Fiber supplementation and pelvic floor exercise can be considered for non–full-thickness prolapse and in frail, elderly patients, but those with debilitating symptoms and/or full-thickness prolapse, such as this patient, should be offered surgery because the risk of progressive deterioration is high.  Rectopexy is usually the preferred operation.

(Choice A)  Biofeedback therapy (ie, sensor-assisted pelvic floor muscle retraining) is sometimes used to treat fecal incontinence in patients who are poor surgical candidates but is less effective in preventing long-term functional deterioration.  Operative management would be preferred in this patient who has full-thickness prolapse and who lacks significant comorbidities.

(Choice B)  Colonoscopy is used to identify colon cancer, which is unlikely in someone who is up to date with screening and has no weight loss, fatigue, or hematochezia.  Concentric rings are not typical of colon malignancy.

(Choice C)  Rubber band ligation can be used to treat reducible prolapsed internal hemorrhoids that fail to respond to conservative treatment (eg, hydrocortisone cream).  Hemorrhoids usually appear as blue or purple bulges rather than an erythematous mass with concentric rings.

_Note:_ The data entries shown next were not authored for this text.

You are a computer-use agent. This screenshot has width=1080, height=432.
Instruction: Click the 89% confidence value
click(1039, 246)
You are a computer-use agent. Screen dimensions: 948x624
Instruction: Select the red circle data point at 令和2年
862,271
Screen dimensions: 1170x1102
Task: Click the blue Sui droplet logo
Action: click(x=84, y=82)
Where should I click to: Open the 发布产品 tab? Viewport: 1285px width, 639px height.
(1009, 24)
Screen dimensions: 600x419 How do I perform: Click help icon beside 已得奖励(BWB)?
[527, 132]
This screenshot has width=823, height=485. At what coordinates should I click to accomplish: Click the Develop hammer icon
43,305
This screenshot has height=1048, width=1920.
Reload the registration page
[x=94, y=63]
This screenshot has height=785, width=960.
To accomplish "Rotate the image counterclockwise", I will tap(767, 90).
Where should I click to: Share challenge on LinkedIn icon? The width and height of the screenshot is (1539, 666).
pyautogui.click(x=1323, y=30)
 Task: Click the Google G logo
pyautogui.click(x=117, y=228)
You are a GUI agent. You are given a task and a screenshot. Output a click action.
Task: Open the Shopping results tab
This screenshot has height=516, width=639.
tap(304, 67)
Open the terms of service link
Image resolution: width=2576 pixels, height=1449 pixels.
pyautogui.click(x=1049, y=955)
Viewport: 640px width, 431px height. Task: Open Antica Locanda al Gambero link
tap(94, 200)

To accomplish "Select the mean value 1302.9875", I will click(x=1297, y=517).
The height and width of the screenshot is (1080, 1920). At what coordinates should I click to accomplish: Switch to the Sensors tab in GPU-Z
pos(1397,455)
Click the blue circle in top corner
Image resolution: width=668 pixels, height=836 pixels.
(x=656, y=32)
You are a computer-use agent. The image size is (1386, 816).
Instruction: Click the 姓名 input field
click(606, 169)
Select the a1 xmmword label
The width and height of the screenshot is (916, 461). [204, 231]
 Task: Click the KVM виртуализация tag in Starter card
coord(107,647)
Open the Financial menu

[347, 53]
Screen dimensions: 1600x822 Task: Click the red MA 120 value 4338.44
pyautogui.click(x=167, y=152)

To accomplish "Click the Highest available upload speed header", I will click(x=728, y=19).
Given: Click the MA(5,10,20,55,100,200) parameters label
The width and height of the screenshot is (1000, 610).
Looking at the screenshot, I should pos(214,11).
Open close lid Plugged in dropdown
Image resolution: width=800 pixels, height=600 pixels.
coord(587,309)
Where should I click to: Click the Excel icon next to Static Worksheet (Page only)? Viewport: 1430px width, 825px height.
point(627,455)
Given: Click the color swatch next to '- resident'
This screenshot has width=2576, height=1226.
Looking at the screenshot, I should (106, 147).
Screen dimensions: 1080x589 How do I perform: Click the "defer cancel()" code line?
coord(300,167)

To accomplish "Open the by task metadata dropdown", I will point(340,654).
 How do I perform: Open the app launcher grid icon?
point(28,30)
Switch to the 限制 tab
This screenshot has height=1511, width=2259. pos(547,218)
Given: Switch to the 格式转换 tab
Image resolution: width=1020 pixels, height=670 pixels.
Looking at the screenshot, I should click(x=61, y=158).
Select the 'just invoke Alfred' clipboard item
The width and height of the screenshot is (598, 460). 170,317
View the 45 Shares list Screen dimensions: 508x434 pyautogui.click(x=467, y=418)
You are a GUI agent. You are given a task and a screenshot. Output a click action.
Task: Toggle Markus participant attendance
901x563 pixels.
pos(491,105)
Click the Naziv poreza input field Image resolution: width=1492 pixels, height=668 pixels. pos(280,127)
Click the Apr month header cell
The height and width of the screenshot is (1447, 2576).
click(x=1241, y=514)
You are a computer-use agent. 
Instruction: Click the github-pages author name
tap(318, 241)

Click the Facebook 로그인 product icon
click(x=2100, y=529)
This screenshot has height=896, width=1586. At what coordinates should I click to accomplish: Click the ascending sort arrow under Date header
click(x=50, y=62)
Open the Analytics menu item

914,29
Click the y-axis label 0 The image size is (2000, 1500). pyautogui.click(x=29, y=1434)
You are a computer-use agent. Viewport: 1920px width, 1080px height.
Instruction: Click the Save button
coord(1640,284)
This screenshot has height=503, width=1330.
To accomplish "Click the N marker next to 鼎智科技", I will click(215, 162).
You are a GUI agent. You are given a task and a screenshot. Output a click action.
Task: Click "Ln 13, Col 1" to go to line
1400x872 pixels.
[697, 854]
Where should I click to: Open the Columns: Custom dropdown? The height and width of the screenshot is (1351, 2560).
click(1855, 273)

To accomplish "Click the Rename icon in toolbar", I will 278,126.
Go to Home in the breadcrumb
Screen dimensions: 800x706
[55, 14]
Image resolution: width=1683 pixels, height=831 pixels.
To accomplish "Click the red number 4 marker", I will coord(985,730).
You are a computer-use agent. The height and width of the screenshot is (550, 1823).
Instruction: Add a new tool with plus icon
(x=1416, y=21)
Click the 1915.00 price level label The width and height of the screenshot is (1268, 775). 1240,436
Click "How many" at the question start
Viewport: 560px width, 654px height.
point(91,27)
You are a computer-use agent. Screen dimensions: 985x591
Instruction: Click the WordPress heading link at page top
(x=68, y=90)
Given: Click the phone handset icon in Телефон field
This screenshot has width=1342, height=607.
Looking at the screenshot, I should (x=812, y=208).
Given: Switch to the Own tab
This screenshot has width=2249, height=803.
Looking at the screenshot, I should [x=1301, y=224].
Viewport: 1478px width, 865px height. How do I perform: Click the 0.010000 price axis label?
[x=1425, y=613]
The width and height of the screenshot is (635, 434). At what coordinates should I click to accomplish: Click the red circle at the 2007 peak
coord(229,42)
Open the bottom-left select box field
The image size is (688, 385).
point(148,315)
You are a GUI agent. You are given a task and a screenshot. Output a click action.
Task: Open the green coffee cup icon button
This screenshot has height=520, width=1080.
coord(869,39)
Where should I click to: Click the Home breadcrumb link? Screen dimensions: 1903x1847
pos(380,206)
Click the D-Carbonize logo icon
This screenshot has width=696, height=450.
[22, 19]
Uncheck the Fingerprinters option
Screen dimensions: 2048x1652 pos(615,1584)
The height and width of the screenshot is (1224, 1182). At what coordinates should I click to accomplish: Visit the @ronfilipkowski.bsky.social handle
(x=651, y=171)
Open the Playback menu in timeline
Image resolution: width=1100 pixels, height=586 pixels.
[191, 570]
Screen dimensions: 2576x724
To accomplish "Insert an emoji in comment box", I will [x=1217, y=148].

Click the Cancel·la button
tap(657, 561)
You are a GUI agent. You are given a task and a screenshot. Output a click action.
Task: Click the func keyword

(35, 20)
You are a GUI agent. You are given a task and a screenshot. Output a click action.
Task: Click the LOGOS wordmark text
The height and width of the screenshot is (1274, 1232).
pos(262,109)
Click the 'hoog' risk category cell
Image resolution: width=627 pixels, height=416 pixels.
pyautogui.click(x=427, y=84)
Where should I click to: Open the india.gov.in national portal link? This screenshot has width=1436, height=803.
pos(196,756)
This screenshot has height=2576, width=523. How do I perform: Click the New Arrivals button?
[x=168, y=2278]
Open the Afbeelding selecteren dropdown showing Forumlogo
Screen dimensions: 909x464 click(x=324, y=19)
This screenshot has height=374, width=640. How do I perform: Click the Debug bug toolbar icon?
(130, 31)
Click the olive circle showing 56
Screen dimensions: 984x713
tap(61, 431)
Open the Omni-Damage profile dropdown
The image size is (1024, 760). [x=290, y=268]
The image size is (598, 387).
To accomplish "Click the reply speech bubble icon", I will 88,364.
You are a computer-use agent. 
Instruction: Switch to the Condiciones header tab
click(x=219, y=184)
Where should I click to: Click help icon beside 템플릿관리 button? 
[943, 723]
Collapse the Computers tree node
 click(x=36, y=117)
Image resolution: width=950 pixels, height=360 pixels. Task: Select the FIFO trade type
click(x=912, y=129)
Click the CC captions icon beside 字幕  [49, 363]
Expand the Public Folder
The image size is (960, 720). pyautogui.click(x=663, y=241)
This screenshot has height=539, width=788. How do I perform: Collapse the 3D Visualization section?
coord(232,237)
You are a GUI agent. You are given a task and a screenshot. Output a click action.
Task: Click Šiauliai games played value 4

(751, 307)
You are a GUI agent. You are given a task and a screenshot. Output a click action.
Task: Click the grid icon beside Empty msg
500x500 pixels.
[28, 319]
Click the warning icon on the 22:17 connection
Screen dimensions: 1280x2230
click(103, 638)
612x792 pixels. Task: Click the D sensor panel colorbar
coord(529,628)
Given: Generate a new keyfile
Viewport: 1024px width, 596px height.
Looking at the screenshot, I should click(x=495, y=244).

(Choice E)  Transvaginal ultrasound can be used to diagnose ovarian cancer, which may cause constipation but would not explain this patient's prolapsing mass.  Furthermore, ovarian cancer tends to cause bloating and weight loss.

Educational objective:
Full-thickness rectal prolapse presents as an erythematous mass with concentric rings that protrudes out the anus and enlarges with intraabdominal pressure (eg, Valsalva maneuver).  It is most common in women age >40; other risk factors include multiparity, vaginal delivery, and chronic constipation.  Symptomatic patients (eg, debilitating constipation, fecal incontinence) and those with full-thickness prolapse should be offered surgical repair.